Friday, 10 December 2010

Standard Midland by Roy Fisher


In an afternote to the collection, Roy Fisher provides an explanation for the title of the volume, when he describes as 'the plain way of speaking we people of central England like to believe we have'. Rather than the plainness to which he refers, the irony and self-deprecation implicit in his explanation are arguably the most characteristic elements of West Midland discourse (I express this view as a West Midlander). In my view, in addition to the explanation that Roy Fisher provides, the title refers to a variety of RP English spoken by middle class people from the Midlands and it may also echo the notion that the Midlands is culturally featureless or simply mean 'typically midland'. This degree of unshowy layering is also typical of Fisher's poetry, which is amongst the most engaging and remarkable work produced in this country over the last 50 years.

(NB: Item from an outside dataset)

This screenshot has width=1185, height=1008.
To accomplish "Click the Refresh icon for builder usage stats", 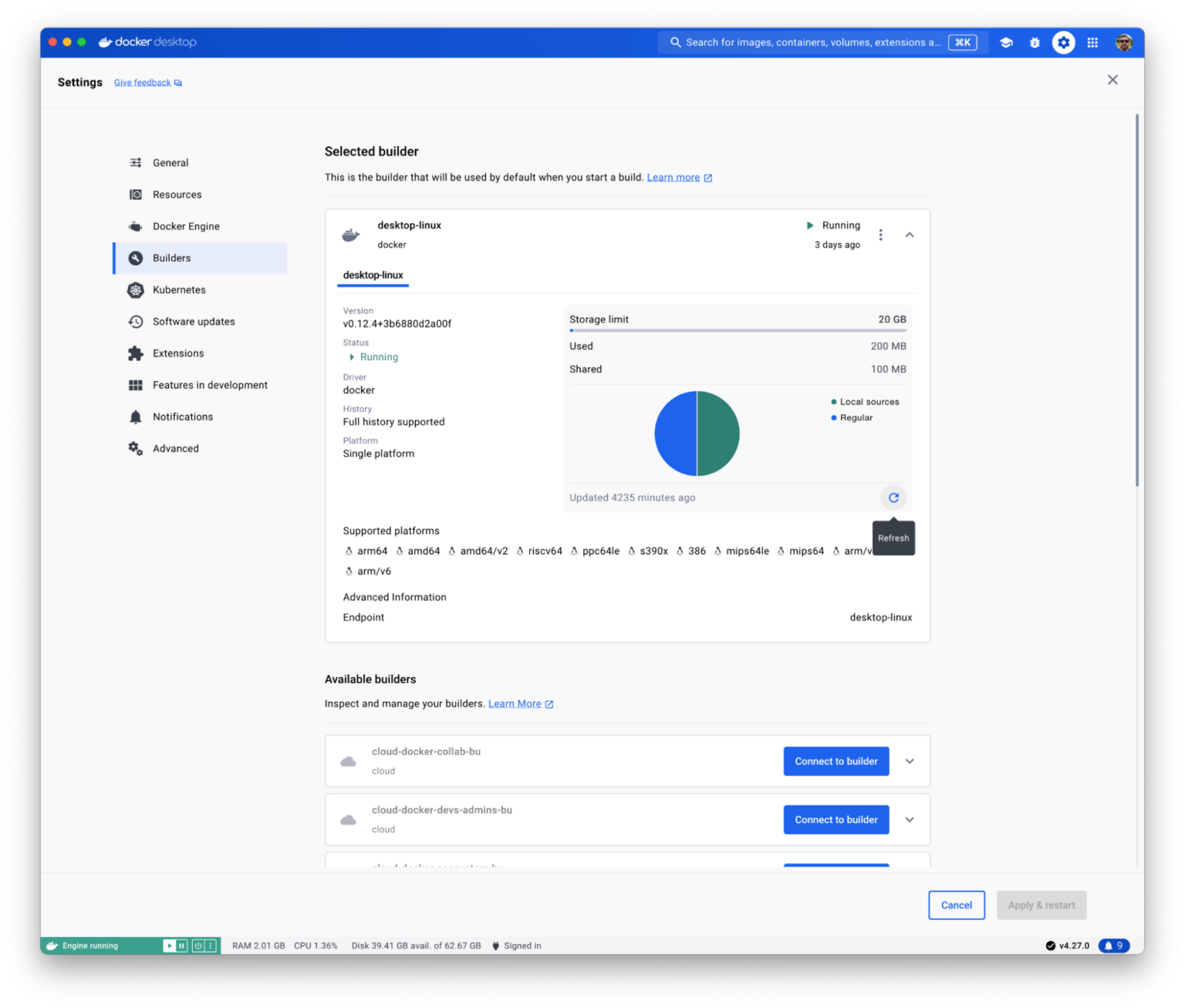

Paul Bachelor wrote a review in the Guardian where he said that Standard Midland is the work of a man in later life (after all, Fisher mentions that he talks to himself more than once). Indded, some of the poems seem more like random thoughts and impressions with little regard to the concept of audience, but there are also some astonishing poems in the collection, even if Fisher does manage occasionally to create lines which are little more than complex verb phrases, with all the charm of a traffic jam on a dual carriageway.

Fisher's saving grace is his imagination (both imagistic and linguistic). This is never more in evidence than in the brillinat sequence: Hell, Horse and Hellbox: the tabernacle poems, which celebrates seven generatins of printing in the King family. Originally, the text formed part of an object d'art and refers to it, and to its maker in the opening line:

FROM THE BOOK OF THE KINGS THEIR TRADES AND STATIONS

The poem succeeds because of the clash of registers, which helps to create striking mataphors, and its puns. Thus it begins like someting from the Bible (i.e. such as such begat such and such) but also sounds like a pastiche of the recitals from a land title deed. This fits in with the subjects of business and self-employment which appear in the poem.

It begins with a list of the occupations of preceding generations of Kings. One cannot help but study them to see how occupations repeat themselves, are poassed on, reappear and develop - or as Fisher says larer in the poem: 'Deviate,/ develop - hardly'.

Fisher grapples with profound ontological ideas, such as the notion of the particular and general which he refers to as the 'example' and 'the rule'. - this also refers back to the concept of biological generation, where the generations themselves are examples of a fundamental rule (i.e. the family biology).

Fisher also speculates on the 'mischief' of language itself (which develops by deviating from its original meaning). The mix of generation - of the occupations of those generations and their development and deviation - causes fascinating clashes of register:

with dynasties of every sort coming into fashion.
Sons in waiting, grandsons coming to the boil.

The first line of the quote contrasts the concepts of dynasties (continuity) with fashion, but also suggests that fashion itself has its own dynasties. Then the idea shifts to service and then to overcooking, in the mean time presenting a potted history of inter-generational conflict. It ends with an incresing focus on individuals rather than their collectivised histories as 'family' or 'society' (in the third section of Hell, the 'countryside shaken out clean,/ and everywhere fortunes falling out of it', finishing in 'Tabernacle Street', where I guess Ronald King was raised.

This is great stuff, worth reading again and again.

Monday, 6 December 2010

Jilted City by Patrick McGuiness

This review is 'under construction'. For the latest 'finished' review, read the previous blog about 'Identity Parade'.

Patrick McGuiness is an exciting talent who has emerged recently, whose laconic verse can be both memorable and moving. Being of Belgium and Northern Irish ancestry, he writes about being in-between places and history (it should be said that Brussels features more in his work than Belfast).

His new collection Jilted City encompasses his excellent Smith/Doorstop pamphet 19th Century Blues as well as powerful translations, most notably City of Lost Walks by 'imaginary' Romanian poet Liviu Campanu (there seems to be a growing fashion for imaginary poetic alter egos like Derek Mahon's translations of an imaginary Indian poet in Autumn Wind). The one thing which detracts from this collection is a long sequence called Blue Guide - a sequence with a poem for every stop along a route that McGuiness used to take as a child. This, it strikes me, is a formulaic exercise in overly self-conscious in-betweeness, lacking in emotional resonance. That is not true of the rest of the collection, however, which includes a vivid (though deft) poem about his father's death.

This collection is definitely worth buying, if you have the cash.